** WORK TO COMPLETE **
Once the pictures are removed, restate the listing word for word.

========================

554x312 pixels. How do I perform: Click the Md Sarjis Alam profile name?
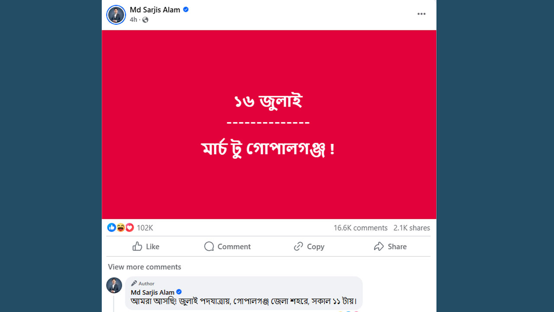click(x=155, y=10)
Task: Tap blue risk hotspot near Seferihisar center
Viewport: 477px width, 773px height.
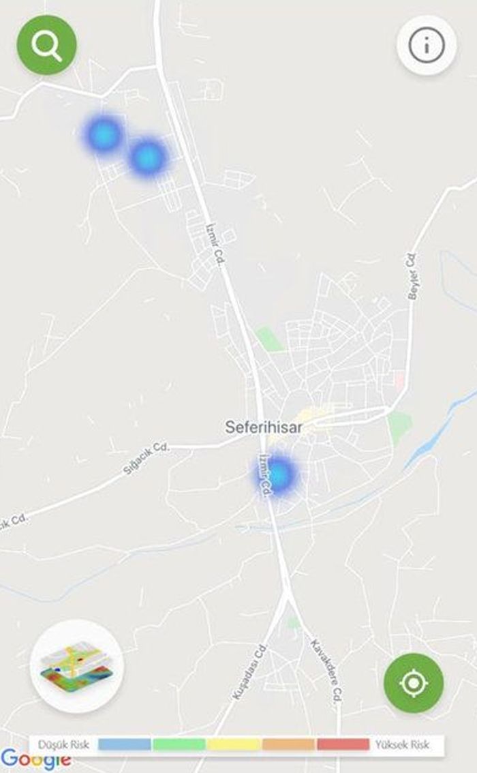Action: (279, 473)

========================

** EXERCISE ANSWER **
554x312 pixels. How do I perform: Click the Md Sarjis Alam profile name?
click(x=155, y=10)
Task: Tap blue risk hotspot near Seferihisar center
Viewport: 477px width, 773px height.
Action: (279, 473)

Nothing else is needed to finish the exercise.